Most high-altitude bakers find that trial and error on specific recipes works better than rigid formulas. Keep notes when a recipe works well at your altitude.

Practical Tips for More Accurate Baking

A few habits that make a measurable difference:

  • Use a digital scale. Even a basic $10 kitchen scale eliminates the single biggest source of baking error. Zero out the bowl, then add each ingredient directly.
  • Spoon and level flour if you don’t have a scale. Use a spoon to fluff the flour in the bag, then spoon it into the measuring cup, then sweep a straight edge across the top. Never scoop directly from the bag.
  • Measure liquids at eye level. Meniscus (the curve at the top of a liquid in a cup) can add 5–10ml of error if you read from above.
  • Pack brown sugar. Unlike flour, brown sugar should be firmly packed into the measuring cup. Most recipes assume this when giving cup measurements.
  • Use an oven thermometer. Most ovens are off by at least 25°F. A $12 thermometer hanging from the rack tells you your oven’s actual temperature.
  • Read the whole recipe first. Many baking failures come from missing a step like “soften butter to room temperature” buried in the instructions.

Convert cups, grams, ounces, and oven temperatures instantly

Use our free Baking Conversion Calculator →

Also useful: Recipe ConverterCooking Measurement Converter

Frequently Asked Questions

How do I convert cups to grams for flour?

One cup of all-purpose flour weighs approximately 125g (4.4oz).
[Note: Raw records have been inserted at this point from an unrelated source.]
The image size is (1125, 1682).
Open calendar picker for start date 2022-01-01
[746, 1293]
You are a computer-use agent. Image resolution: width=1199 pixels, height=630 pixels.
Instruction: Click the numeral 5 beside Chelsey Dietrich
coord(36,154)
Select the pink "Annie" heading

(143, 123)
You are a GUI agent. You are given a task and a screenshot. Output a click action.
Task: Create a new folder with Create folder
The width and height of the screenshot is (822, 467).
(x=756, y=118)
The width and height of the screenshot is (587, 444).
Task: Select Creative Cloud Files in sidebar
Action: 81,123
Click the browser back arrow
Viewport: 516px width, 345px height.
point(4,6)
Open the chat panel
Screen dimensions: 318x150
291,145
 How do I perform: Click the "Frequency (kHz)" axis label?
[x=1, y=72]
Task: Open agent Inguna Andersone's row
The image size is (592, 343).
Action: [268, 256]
But this varies significantly depending on how you scoop — King Arthur Baking Company testing shows a range of 120g to 160g per cup based on measuring technique. The most accurate method is to weigh flour on a kitchen scale. If you must use cups, spoon the flour into the cup and level it off with a straight edge rather than scooping directly from the bag.

What is 350°F in Celsius?

350°F equals 175°C, also Gas Mark 4, described as a moderate oven. This is one of the most common baking temperatures — used for cakes, cookies, muffins, and many quick breads. The formula: °C = (°F − 32) × 5/9.
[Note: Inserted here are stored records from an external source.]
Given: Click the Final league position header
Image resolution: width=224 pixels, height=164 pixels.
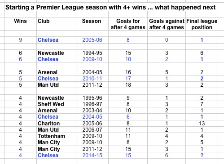Looking at the screenshot, I should 202,24.
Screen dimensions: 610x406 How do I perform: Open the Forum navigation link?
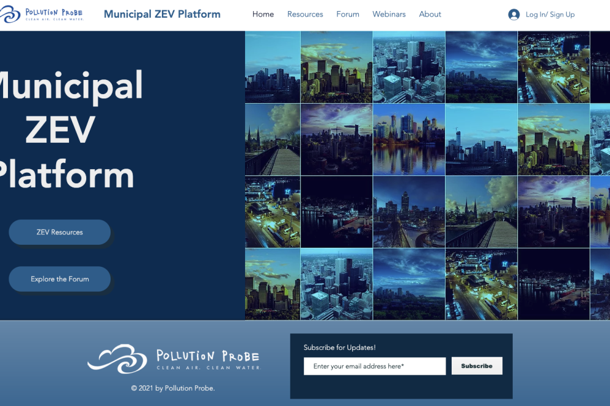click(348, 15)
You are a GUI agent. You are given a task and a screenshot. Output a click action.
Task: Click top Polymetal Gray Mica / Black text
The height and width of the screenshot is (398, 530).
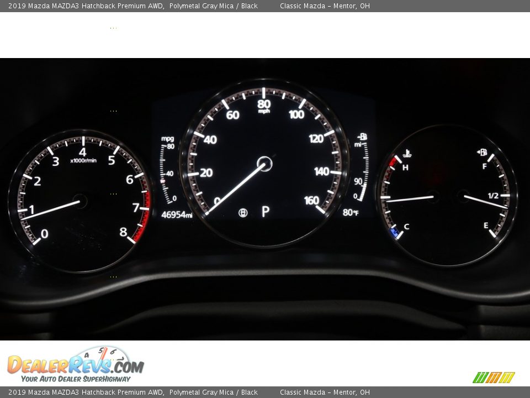[214, 6]
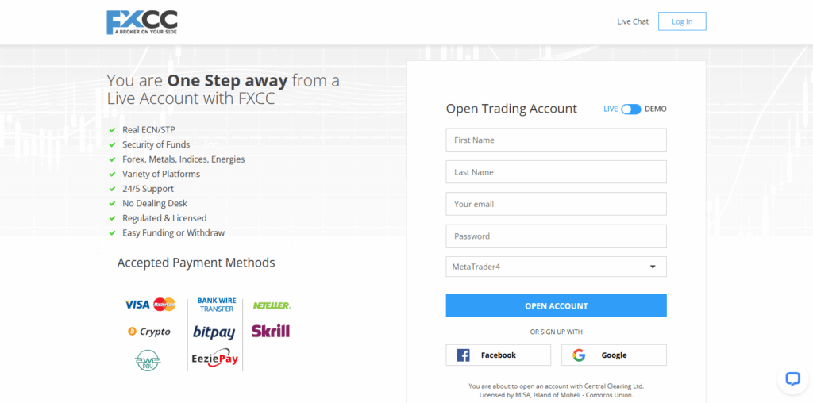The height and width of the screenshot is (403, 813).
Task: Click the FXCC logo
Action: [142, 22]
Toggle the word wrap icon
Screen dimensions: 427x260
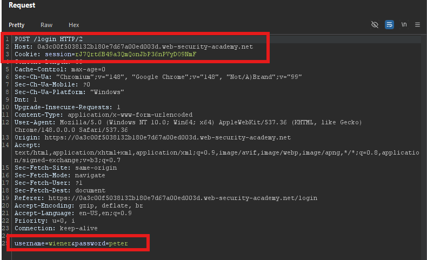tap(389, 25)
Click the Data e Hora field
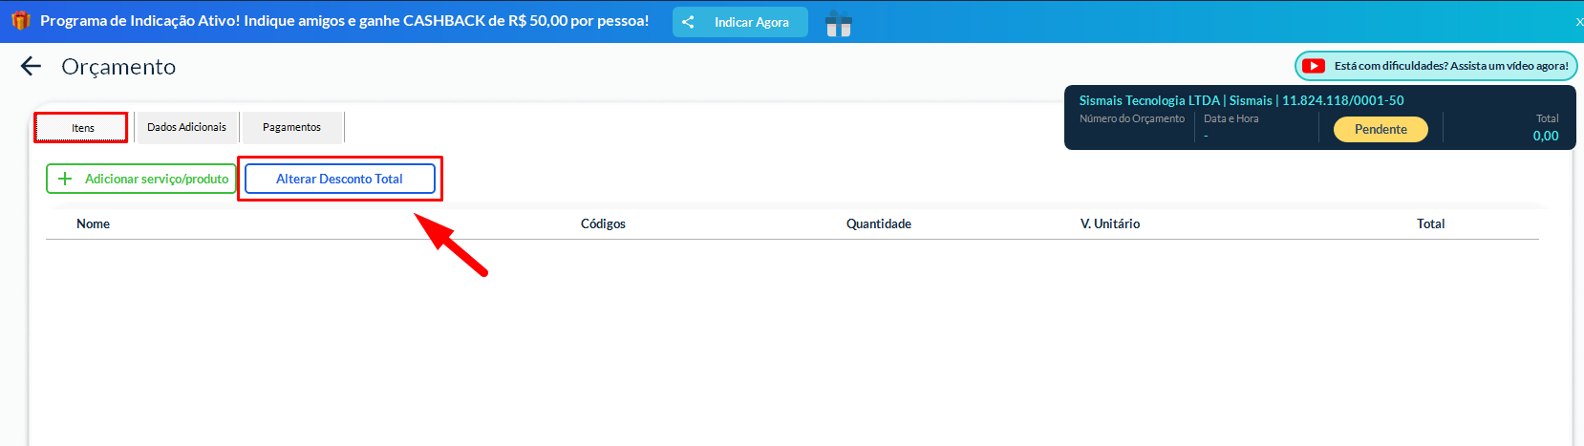This screenshot has width=1584, height=446. click(x=1231, y=119)
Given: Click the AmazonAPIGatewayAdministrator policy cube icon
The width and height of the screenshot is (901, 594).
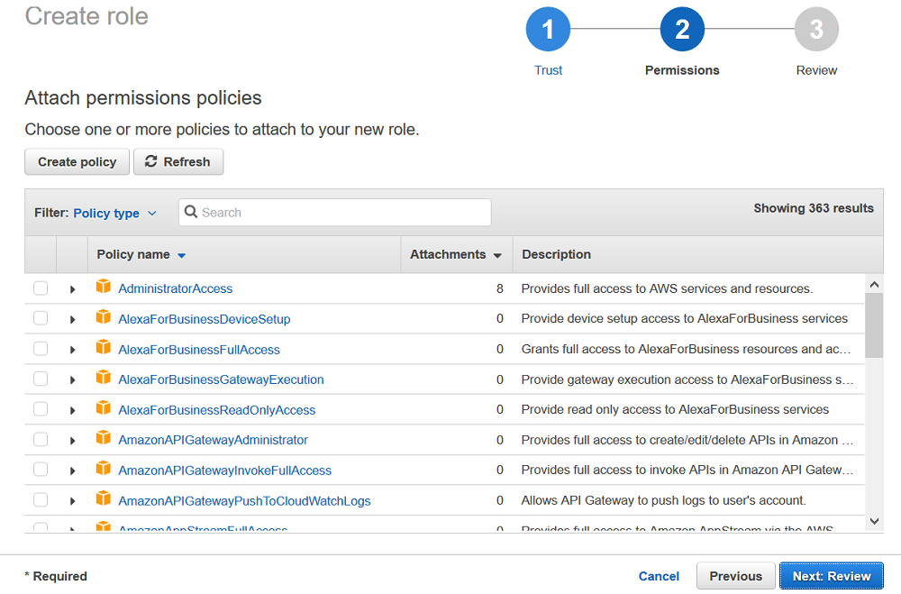Looking at the screenshot, I should point(104,439).
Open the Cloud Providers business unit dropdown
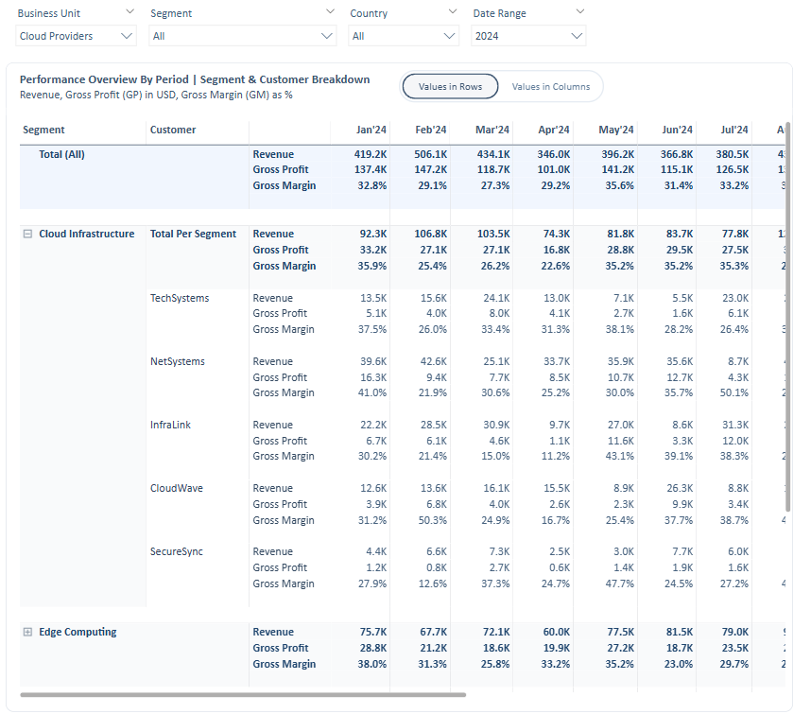The image size is (811, 714). point(76,36)
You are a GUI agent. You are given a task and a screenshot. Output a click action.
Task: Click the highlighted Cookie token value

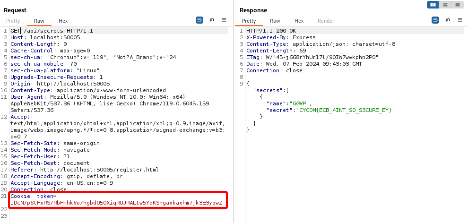click(116, 203)
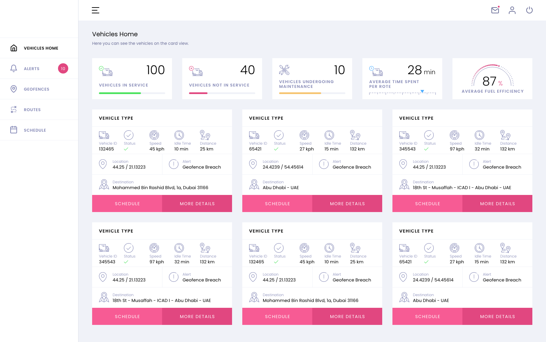Click the maintenance wrench tools icon
The height and width of the screenshot is (342, 546).
[x=284, y=70]
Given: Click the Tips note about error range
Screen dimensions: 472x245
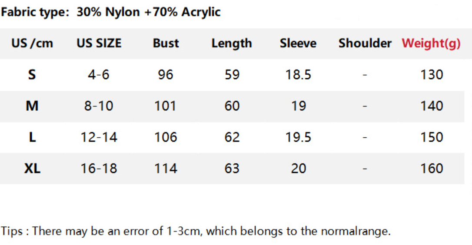Looking at the screenshot, I should click(x=196, y=231).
How do I double a baking recipe?

Most ingredients double exactly. The exceptions: baking powder and baking soda should be multiplied by 1.5x to 1.75x rather than 2x to avoid over-leavening. Spices and extracts also do better at 1.5x. Pan size determines baking time — use two pans of the original size and the baking time stays the same; a larger single pan needs more time.

Why do recipes use grams instead of cups?

Grams are more accurate because weight is a fixed measurement, while volume depends on how tightly an ingredient is packed. A cup of flour can weigh anywhere from 120g to 160g — a 33% variance. The Culinary Institute of America and professional bakers worldwide use weight because it removes that variable. Baking is chemistry: small measurement errors compound and affect texture, rise, and flavor.

What is the difference between a US cup and a metric cup?

A standard US cup is 240ml. A metric cup (used in Australia, Canada, and New Zealand) is 250ml — about 4% more. For most recipes this difference doesn’t matter. But in recipes requiring six or more cups, the gap accumulates. Older British Imperial cup measurements are 284ml, so always check the recipe’s origin.

How do I adjust baking at high altitude?

Above 3,500 feet, lower air pressure causes leavening gases to expand too fast. Reduce baking powder/soda by 1/4 tsp per teaspoon, reduce sugar by 1–2 tablespoons per cup, increase liquid by 2–4 tablespoons per cup, and raise oven temperature by 15–25°F. Above 6,500 feet, adjustments become more significant. Cakes are more altitude-sensitive than cookies and breads.